While beautiful silky-sand beaches may be the primary reason for visiting Carpinteria, it’s also fun to explore the laid-back city’s parks, unpretentious downtown and seaside neighborhoods.
The electric Seaside Shuttle costs 50 cents per ride, and makes a loop around town and to the Amtrak platform, offering a car-free option for your visit.
Show up at The Spot (389 Linden Ave.; 805-684-6311) in your bathing suit and flip-flops (or even barefoot). This landmark food shack steps from the beach serves burgers, sandwiches, Mexican food, chicken, fish and chips, and shakes. Eat on the patio or bring the food back to the beach for a picnic. There’s usually a line to order, but it moves quickly.
Save room for homemade fudge, mints, taffy and other sweets at Robitaille’s Fine Candies (900 Linden Ave.; 805-684-9340; www.robitaillescandies.com).
The Palms (701 Linden Ave.; 805-684-3811; www.thepalmscarpinteria.com) is a good choice for dinner, with the unique option to grill your own meat, chicken and seafood – or let the chef prepare your meal. Established in 1910, The Palms is a family-friendly Carpinteria staple known for good meals, signature cocktails and live music.
Carpinteria Shores (4979 Sandyland Rd.; 800-964-8540; www.carpinteriashores.com) rents two-bedroom, one-bath oceanfront condos with balconies or patios with views of the Pacific.

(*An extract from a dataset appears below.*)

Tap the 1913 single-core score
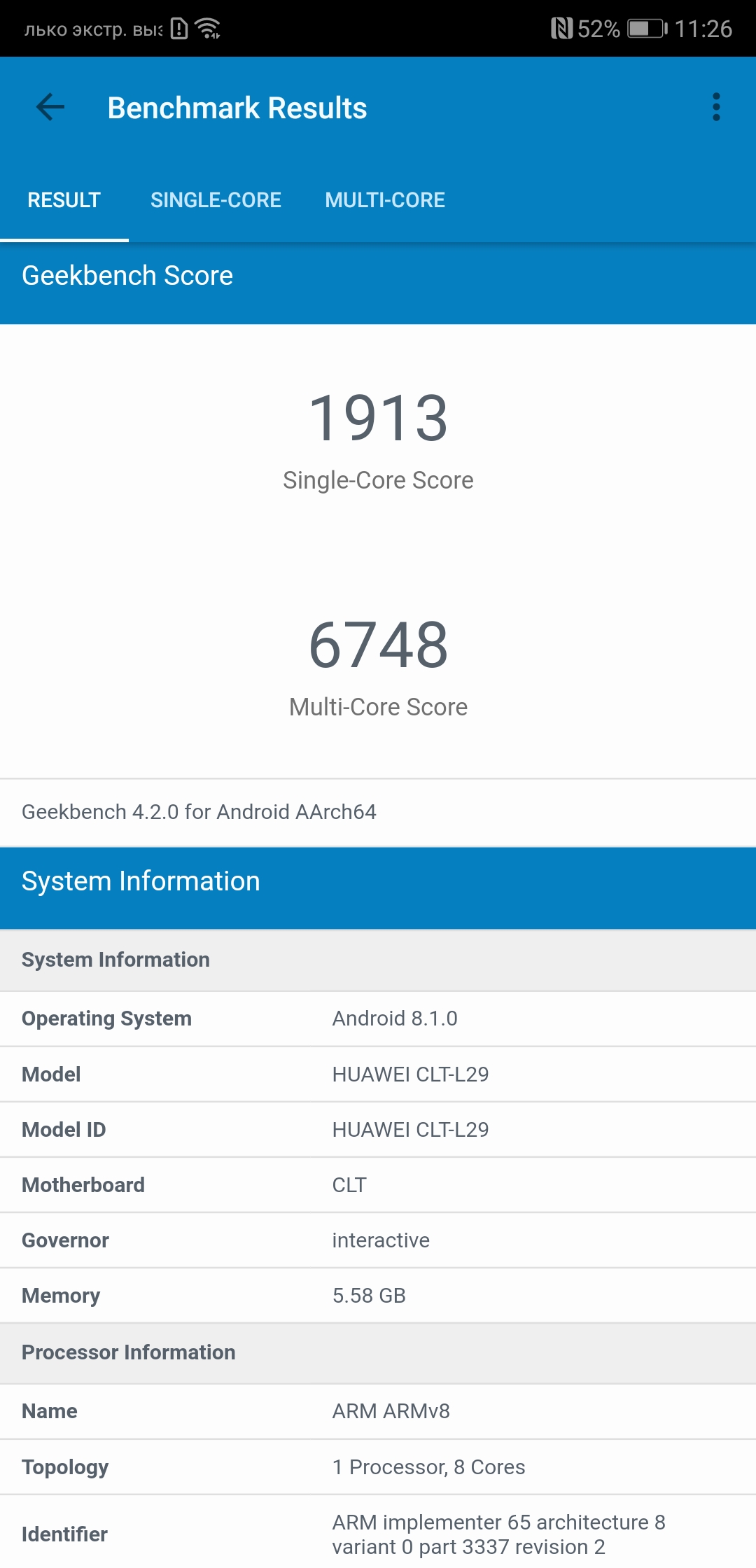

A three-night stay is $300-$500 per night, while weeklong rates run $1,500-$1,800. Or consider the corner beach house on Sandyland and Ash avenues (www.vrbo.com/1254) that’s been in the same family for 40 years. The three-bedroom, two-bath house rents for $1,800-$2,500 per week.
Beach camping is popular at Carpinteria State Beach (on Highway 224 off the 101 Freeway, 800-444-7275; www.parks.ca.gov), which has four campground loops with tables and fire rings from $45 per night. Walk to tide pools to see starfish, sea anemones, crabs, snails, octopuses and sea urchins.
You’ll probably notice many people bike riding. It’s how locals get around. Bring your own or rent bikes at Rincon Cycles (5100 Carpinteria Ave.; 805-684-9466; www.rinconcycles.com).
Carpinteria is also ideal for exploring on foot. Go on a family hike along a scenic trail that starts at Carpinteria Bluffs (at Bailard Avenue), continues through the campgrounds, crosses Linden Avenue (a nice lunch stop) and ends at the Carpinteria Salt Marsh Nature Park (Sandyland and Ash avenues).
Carpinteria’s beaches (considered among the country’s safest) have small waves just the right size for boogie-boarding, surfing, standup paddling and kayaking. The city beach at Sandyland and Ash avenues has free parking, restrooms and outdoor showers. The beach at the end of Linden Avenue is a few sandy steps from restaurants, shops and the Tomol Interpretive Play Area. Designed as a Chumash village, the playground is an excellent place to dole out area history to kids as they climb and slide on structures replicating a tomol boat, native huts and more.
Let’s Go columnist Mimi Slawoff is a mother of three of who writes about family fun.